Рубрики

11.06.2012

Личное путешествие к признанию абхазской независимости

В течение многих лет я никогда не публиковала своих размышлений ни об Абхазии, ни о грузино-абхазском мирном процессе. После моей последней поездки в Сухум в апреле этого года я решила, что пришло время изложить все на бумаге.

Впервые я посетила Абхазию летом 1998 года, сопровождая моего супруга и делегацию послов, друзей Генерального секретаря. Во время того визита меня поразили ошеломляющие пейзажи, пустынные дороги в городах и селах и плачевное состояние большинства зданий, которые были очень сильно повреждены в ходе войны 1992-93 годов. Все еще можно было разглядеть их прежнюю красоту и изящество, свидетельствующие об ином, более счастливом прошлом.
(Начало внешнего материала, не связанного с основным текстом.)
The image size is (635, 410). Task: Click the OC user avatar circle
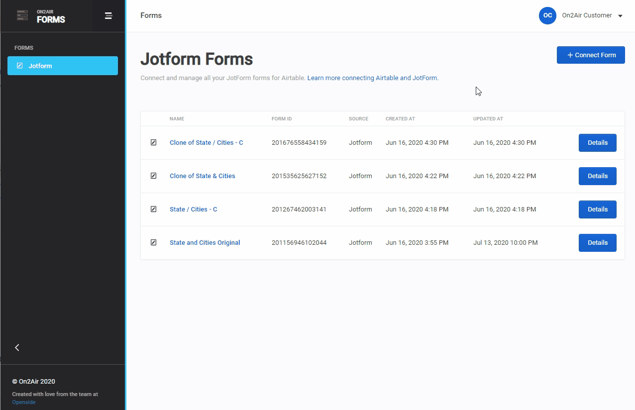[x=547, y=15]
Второй раз я пересекла границу на Псоу крайне холодным ноябрьским днем того же года. В тот раз я лицом к лицу столкнулась с опустошительным воздействием блокады, введенной Россией. Горные вершины Великого Кавказского хребта были уже белыми. Я отчетливо помню толпы людей, преимущественно женщин, выстроившихся в очереди на абхазской стороне границы и везущих очень тяжелые поклажи с цитрусовыми фруктами; их тела пронизывали ветер и дождь, на их лицах читались стресс и усталость. Я вспоминаю, что, наблюдая за ними, я удивлялась тому, как грузинское правительство, причиняя им столько лишений, ожидает вернуть абхазскую сторону за стол переговоров. Более вероятным казалось обратное. Как только я попала на эту конфликтную территорию и увидела человеческие страдания и твердое намерение этих людей возродить свои жизни, их внутреннюю свободу и стремление к независимости, я не могла уже уйти просто так. Я поняла, что хочу узнать больше.

Я начала свой путь к познанию, совершая регулярные поездки из Тбилиси во все регионы Абхазии, встречалась с как можно большим количеством людей, выслушивала их истории и обсуждала с ними, какие практические меры можно было бы осуществить, чтобы улучшить их жизнь и смягчить их боль и обиду. Самым худшим регионом была нижняя зона Галского района. Мины, насилие, непрекращающиеся провокации превратили его в закрытую зону, которую необходимо было открыть. Я считала, что необходимо осуществлять небольшие конкретные шаги для облегчения страданий людей. Я знала, что в плане помощи мой вклад мог быть только незначительным, однако вскоре я поняла, что совместно с другими британскими НПО, работающими в этом районе, я могла хотя бы немного приободрить людей и дать им надежду, пока шли политические переговоры. На первом этапе мне приходилось действовать в одиночку, наперекор различным препятствиям политического характера, однако отклик абхазских властей и со стороны простых людей был позитивным. Я чувствовала себя в привилегированном положении и с уважением отнеслась к их доверию. Казалось, что больше всего люди нуждались в понимании, моральной поддержке и уважении. В те дни мало кто из иностранцев посещал Абхазию, этнополитические корни конфликта и мощный эмоциональный накал, который они вызвали, были малоизвестны и во многом недооценены. К сожалению, как я полагаю, это по-прежнему имеет место.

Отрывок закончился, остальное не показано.